▸ **What you have to do**
Format the entries from the start through the line containing "at that location." as a two-column CSV with the headers "prompt" and "reply", giving each entry one row with its text and its answer. Put each value in a single quoted field, turn line breaks into spaces, and leave the pictures out.

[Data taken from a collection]

┌──

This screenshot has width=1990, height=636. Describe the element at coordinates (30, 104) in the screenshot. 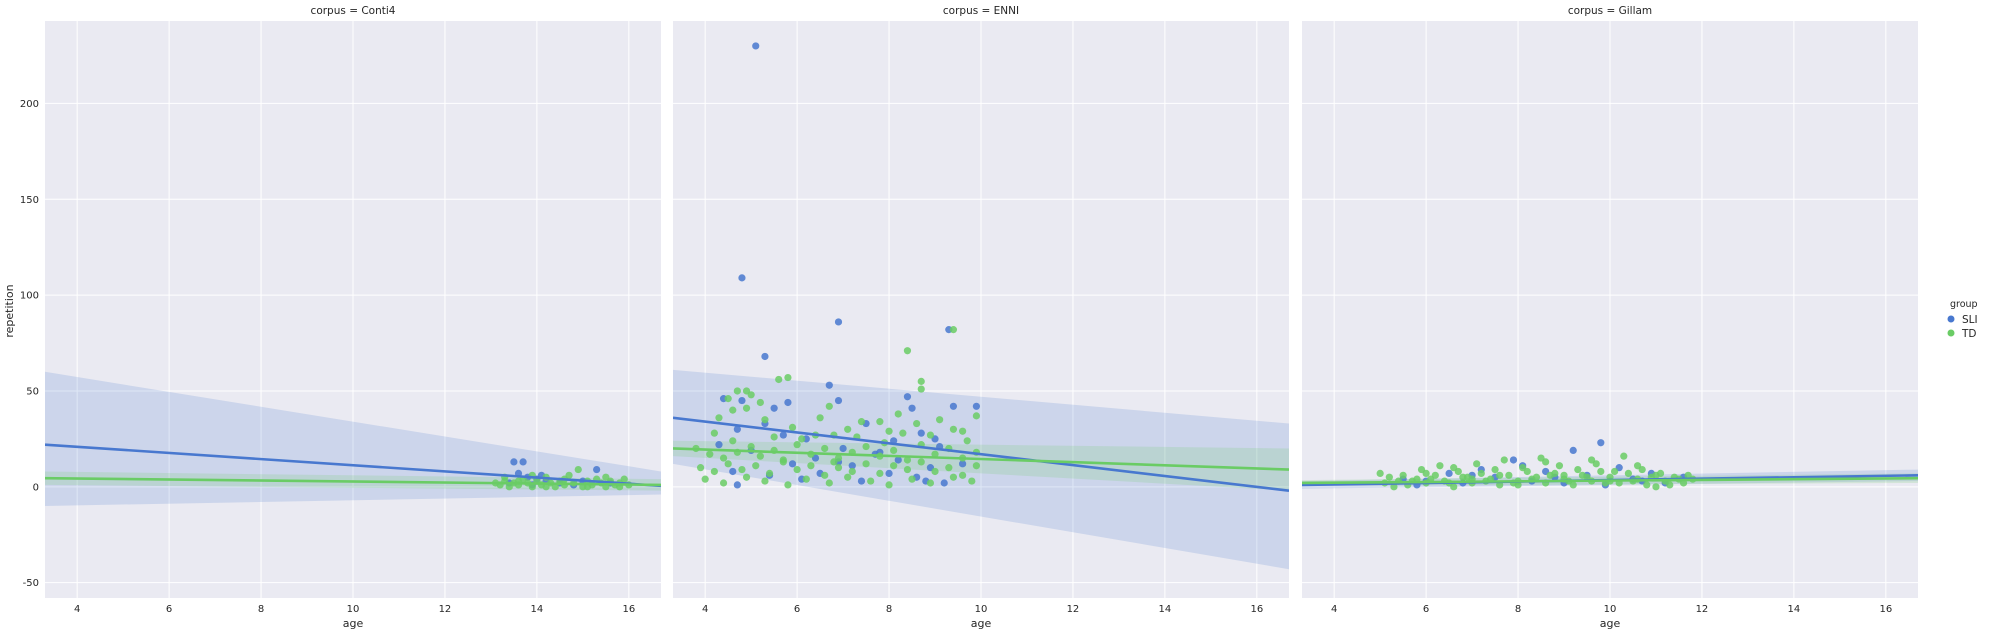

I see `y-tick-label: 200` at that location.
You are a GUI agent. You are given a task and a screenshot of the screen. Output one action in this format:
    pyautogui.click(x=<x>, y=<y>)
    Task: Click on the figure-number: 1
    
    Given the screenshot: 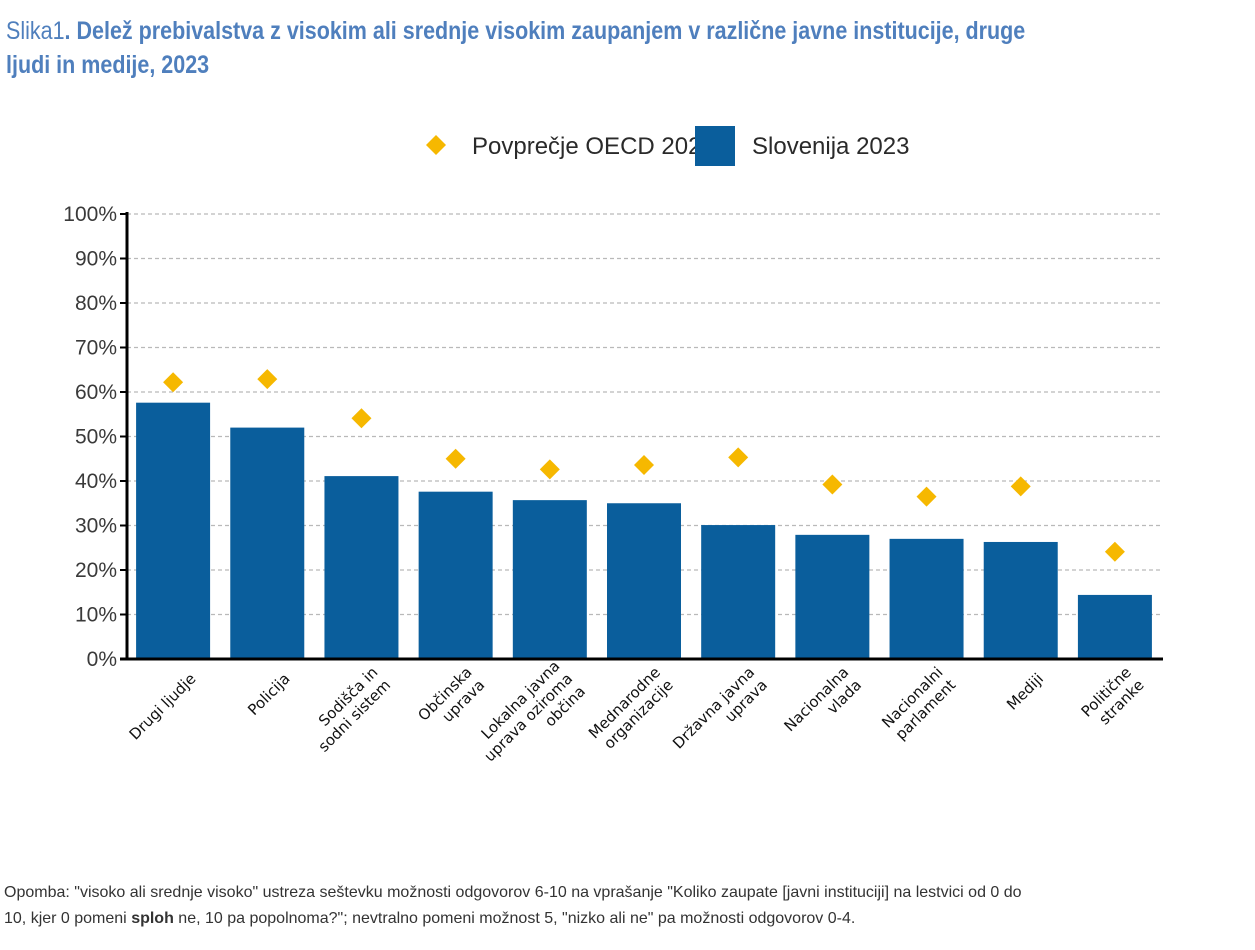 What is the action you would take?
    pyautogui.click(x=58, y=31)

└──

▸ **Response below**
prompt,reply
"This screenshot has width=1990, height=636. Describe the element at coordinates (30, 104) in the screenshot.","I see `y-tick-label: 200` at that location."